Art Alert December 2008

Vermont Sugar Shack & Lumber Mill

This painting of an old sawmill and sugar shack back in the woods was started in northern Vermont last winter. There are times when you realize that any additional work will take away rather than add to a picture, and you'd best quit while you are ahead. But other times, I think a painting needs to be more...resolved. Often artists will use the phrase "I don't want to overwork it," and there's something to that. However, as long as I continue to make good decisions, I find I can safely push a painting to greater finish. I worked on this one quite a lot in the studio. I had a reason for taking this approach.

Sometimes when I make a painting in one session it will have vitality but lack other valuable qualities. It may contain little descriptive drawing, rather like a novel or movie where the characters are not fleshed out to gain our interest. We don't care about them because we don't know who they are. Dickens, for example, was a master of this; the Teletubbies, not so much. A picture with this fault may grab our attention but contains little "meat" to keep us interested and reward our further inspection. After a quick glance, we are off to something else more interesting.

I should also point out that some pictures can't be worked out in the short hours spent on location. Because I was attracted to the scene by the stacked logs awaiting the sawmill and the low-tech, common-sense architecture, I wanted to take this picture to a higher level of completion.

The ability to do this sets me apart from many other landscape painters and is often my edge in galleries and shows. I learned to do this through the academic training I received back in the 1970s under Ives Gammell. The extra care and work in a picture may store value there, just as it might in a lovingly crafted piece of furniture or a finely built luxury automobile. Since a painting won't fuel your car, rip down a 2x4, or feed your cat, it has no reason to exist, other than it be well-made.

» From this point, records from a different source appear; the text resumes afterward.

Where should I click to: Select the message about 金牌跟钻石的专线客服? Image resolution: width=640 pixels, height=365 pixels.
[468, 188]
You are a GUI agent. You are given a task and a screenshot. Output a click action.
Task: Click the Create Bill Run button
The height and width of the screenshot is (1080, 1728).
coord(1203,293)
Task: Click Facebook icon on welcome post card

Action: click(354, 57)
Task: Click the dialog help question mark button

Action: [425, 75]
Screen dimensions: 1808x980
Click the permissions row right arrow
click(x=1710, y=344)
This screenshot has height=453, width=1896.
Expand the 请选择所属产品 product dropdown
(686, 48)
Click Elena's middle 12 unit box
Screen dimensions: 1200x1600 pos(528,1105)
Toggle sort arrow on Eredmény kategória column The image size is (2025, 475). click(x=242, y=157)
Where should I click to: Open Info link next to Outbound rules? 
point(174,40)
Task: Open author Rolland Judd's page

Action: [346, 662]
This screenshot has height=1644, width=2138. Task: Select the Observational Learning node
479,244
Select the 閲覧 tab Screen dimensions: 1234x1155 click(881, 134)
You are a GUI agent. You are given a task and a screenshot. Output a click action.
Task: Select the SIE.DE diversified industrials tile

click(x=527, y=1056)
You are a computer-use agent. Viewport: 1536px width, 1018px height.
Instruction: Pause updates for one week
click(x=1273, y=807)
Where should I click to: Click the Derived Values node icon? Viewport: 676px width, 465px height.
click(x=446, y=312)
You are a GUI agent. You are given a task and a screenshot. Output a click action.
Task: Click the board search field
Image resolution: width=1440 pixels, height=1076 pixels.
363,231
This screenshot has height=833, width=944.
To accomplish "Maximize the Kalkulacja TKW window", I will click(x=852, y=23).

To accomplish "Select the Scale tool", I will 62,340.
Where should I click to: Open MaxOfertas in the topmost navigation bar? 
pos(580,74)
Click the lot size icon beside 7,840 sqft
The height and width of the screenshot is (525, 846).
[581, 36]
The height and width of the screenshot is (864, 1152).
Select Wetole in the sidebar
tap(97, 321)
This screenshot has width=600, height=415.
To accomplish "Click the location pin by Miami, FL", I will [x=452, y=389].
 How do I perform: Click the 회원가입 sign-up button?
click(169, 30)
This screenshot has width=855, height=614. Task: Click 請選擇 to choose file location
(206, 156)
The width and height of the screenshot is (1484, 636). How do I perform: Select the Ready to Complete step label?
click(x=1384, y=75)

It is because of this, that we often point to a great craftsman such as a carpenter or mason and exclaim, "He's an artist!" We associate art with things well-made. Often, well-made is the result of extra care and longer effort. As a culture, we are so aware of the intellectual part of painting, it's easy for us to overlook the other half of its makeup, as a physical object that must be crafted into existence and not just thought up. Concealing this effort is called making it look easy. Sometimes I am able to do that.